At the other end of the euro-spectrum from Armenia are Moldova and Georgia - two countries that have jumped through ten-times as many hoops as Ukraine in their efforts to join the EU, but which find themselves still trailing in its wake. At Vilnius they will be allowed only to initial their Accession Agreements when Ukraine gets to sign up properly. Understandably, they are started to feel decidedly miffed, like two polite and hardworking students who have been buying flowers and chocolates for months only to discover that the cheerleader they've been wooing has run off with the school's quarterback because he has big muscles.

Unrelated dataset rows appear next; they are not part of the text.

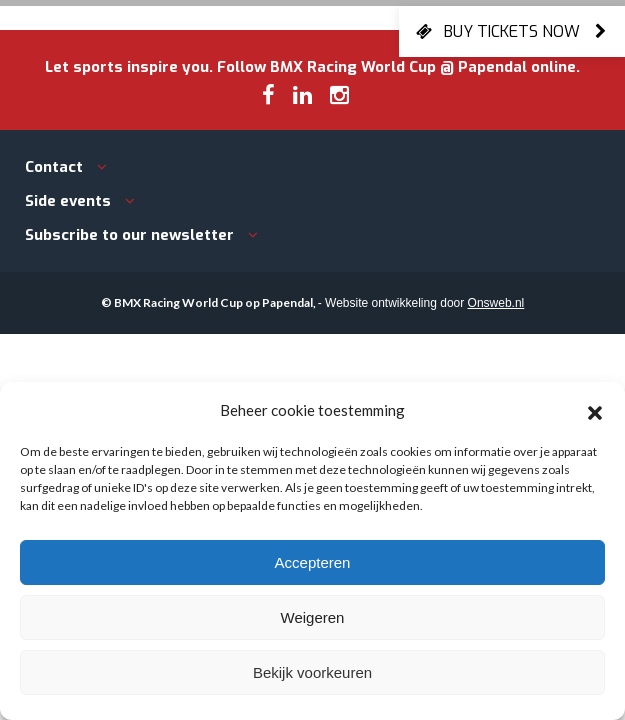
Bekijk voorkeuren (312, 672)
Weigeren (313, 617)
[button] (595, 410)
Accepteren (313, 562)
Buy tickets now (512, 31)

Natalia Gherman's official job title in the Moldovan government is Minister of Foreign Affairs and European Integration, a clear indication of the primacy Moldova attaches to joining the EU. Initialing Moldova's own Accession Agreement will be "an important step" she tells bne, while admitting it would have been nice to sign in full in Vilnius.
She would like greater recognition of the way her country's entire government programme from visa reform to peacekeeping duties to tackling the frozen conflict with breakaway region Transdniester (without much help from Ukraine) is based on a "profound commitment" to doing exactly what is asked for by Brussels. "We have managed to integrate with the EU in a very advanced way. That makes us different to some of the other Eastern Partners because the commitment is taking a practical form now," she says.
According to Gherman, what is needed is clear "differentiation" between the Eastern Partners so that EU wannabes like Moldova and Georgia are no longer bracketed with geopolitical mercenaries like Belarus and Armenia willing to sell their loyalty to the highest bidder. "There is no real differentiation between the partners at this point in time from the European Union. I therefore advocate that the EU treats all Eastern Partnership countries separately on the basis of clear distinctions and differentiation between the countries that want to integrate into the EU, are eligible and deserve it by virtue of their commitment to reforms, and the countries that clearly even today say they don't have this ambition to integrate," says Gherman. "One size fits all will not be possible after Vilnius. It takes a tailor-made approach and the principle of 'more for more' - the more you reform, the more support you receive."
In any case, even the closest of ties with the EU give no guarantee of immunity from Russian influence. The Eastern Partnership countries could do worse than ask their hosts in Vilnius. An EU and Nato member since 2004, Lithuania in October saw Russia impose sanitary controls on its dairy products and increase border checks on Lithuanian truckers. The effect was immediate and sent milk prices plummeting across the Baltic states (Latvia and Estonia both send milk to be processed in Lithuania). If you want access to Europe's fastest-growing consumer market, it's best not to moan about its government too much.
By the time Riga plays host to its own summit during Latvia's presidency of the EU in 2015, the chances are there will be no such thing as the Eastern Partnership in its current form. Rather, there will be a series of eastern partnerships with individual countries: some wanting to join the EU, some not, some having enacted reforms to their political and legal systems, some not.
Russia will still be there and will still be the EU's largest provider of energy - so maybe getting the biggest, richest and most influential eastern neighbour of all into some sort of partnership should be the EU's real priority instead of building up a buffer zone of half-in, half-out countries between the two spheres of influence.